Между тем, голос экскурсовода разносится далеко, хорошо резонирует, сплетается с трезвоном жаворонков, стрекотаньем скворцов…
— Вы видите перед собой здание фермы. Если бы вам не сказали, что это ферма, вы бы могли подумать что угодно… Посмотрите, как искусно, красиво вкраплены арочные окна в общий архитектурный облик строения. Но это не элемент декора, они сделаны из самой утилитарной потребности проветривать сено, которое хранилось под кровлей… Видите, как красиво построены пандусы — по ним завозили сено в сенник. Перекрытие над собственно скотным двором имело определенного размера отверстия, чтобы сбрасывать сено с сеновала в кормушки. На ферме существовал монорельс… По нему развозилось к стойлам то, что необходимо коровам для, как теперь говорят, отдачи удоев… Я, извиняюсь, не специалист в этой области, точно не знаю, чем именно монахи кормили своих коров, но доподлинно известно, что из молока они производили сметану, масло, сыр, творог; все это здесь же упаковывалось в бочонки… Вон там, у озера, в пещере хранился все лето заготовленный ранней весною лед, там был холодильник. На озере Сяся–ярви, которое вы видите перед собой — оно проточное, с выходом в Ладогу, — имелась пристань; продукты животноводства грузились на суда, отправлялись в Петербург, Сортавалу, Кексгольм, куда угодно. Сами монахи скоромную пищу употребляли в малых количествах, у них были продолжительные посты, когда не ели даже рыбу. Выручка от продуктов шла на пользу монастырского хозяйства, строительство дорог, каналов, дренажных канав, развитие самых разнообразных сношений с миром…

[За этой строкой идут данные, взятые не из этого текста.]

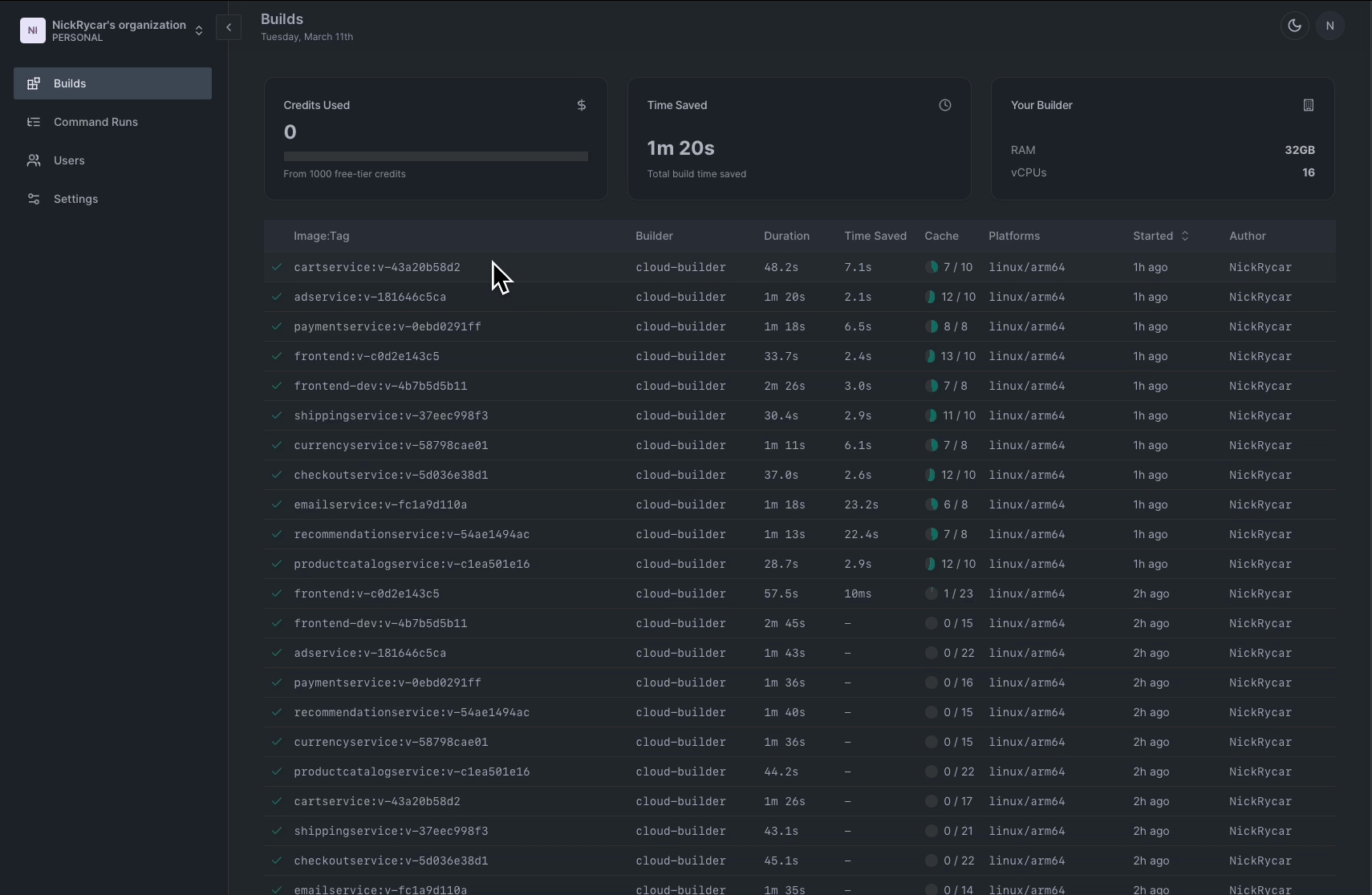
Task: Open the Settings sliders icon in the sidebar
Action: point(34,199)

— Все процессы на ферме были механизированы. Паровую машину изготовили местные умельцы, как бы теперь сказали, рационализаторы… Обратите внимание, какой насыщенный, бордовый, переходящий в алый цвет у кирпича, как будто кирпичи только что вынули из печи после обжига, еще не остыли. Ни один кирпич за сто и более лет не выкрошился, не состарился. До сих пор не определен состав цемента, употреблявшегося монахами при строительстве. Посмотрите, как хорошо сохранились прожилки раствора в пазах между кирпичами, как будто на них — живое прикосновение пальцев валаамских каменщиков… У монастыря были свои кирпичные заводы; кирпичи производили из местных глин, отсюда их особенный цвет. На острове культивировались и разнообразные производства промыслы: смолокуренное, ткацкое, ложкарное…

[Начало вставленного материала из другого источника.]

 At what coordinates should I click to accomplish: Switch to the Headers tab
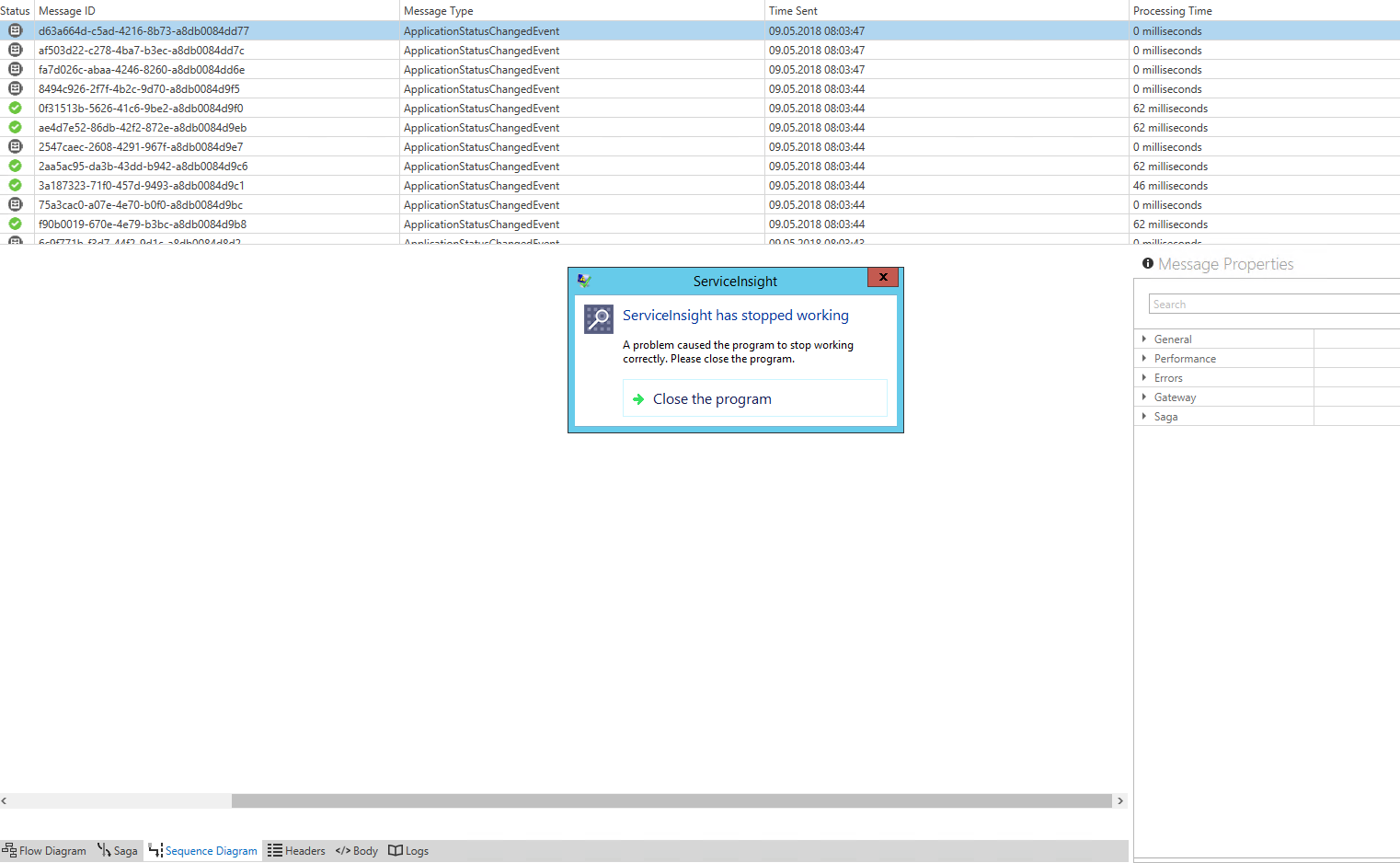click(296, 850)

Л вон в том строении жили монахи, собственно, обслуживающий персонал фермы. Там же помещался рыборазводный заводик: в ванночках оплодотворяли икру палии, сига, выращивали мальков и отпускали их в озеро, до сорока тысяч в год. Что еще было в этом — правда же, удивительном! — месте, так это… Что бы вы думали? Очистные сооружения. Валаамские монахи чуть не за двести лет до того, как писатель Распутин поднял голос в защиту Байкала, додумались до такой простой мысли, что окружающую природу надо беречь, стоки с животноводческой фермы очищать, прежде чем они попадут в ту воду, которую мы пьем, стоки фермы шли по специальному желобу, попадали сначала в одну отстойную яму, потом в другую, обрабатывались негашеной известью, еще чем–то…
Когда эмоциональная речь нашего гида, все более увлекающегося собственными, на ходу творимыми картинами некогда бывшей здесь то ли действительности, то ли легенды, коснулась особо интересного предмета: какие сады разводили вон там, на пологих склонах в межозерье, какие арбузы выращивали — по восемь килограммов в кавуне, а тыквы — по пуду! Когда нам сказали, что к монашескому трапезному столу подавали зараз по пять пудов клубники, смородины, малины, крыжовника, мы впали в легкий экстаз, в непроизвольную эйфорию… и на лице у нашего гида проступило устало–удовлетворенное выражение хорошо выполненной работы.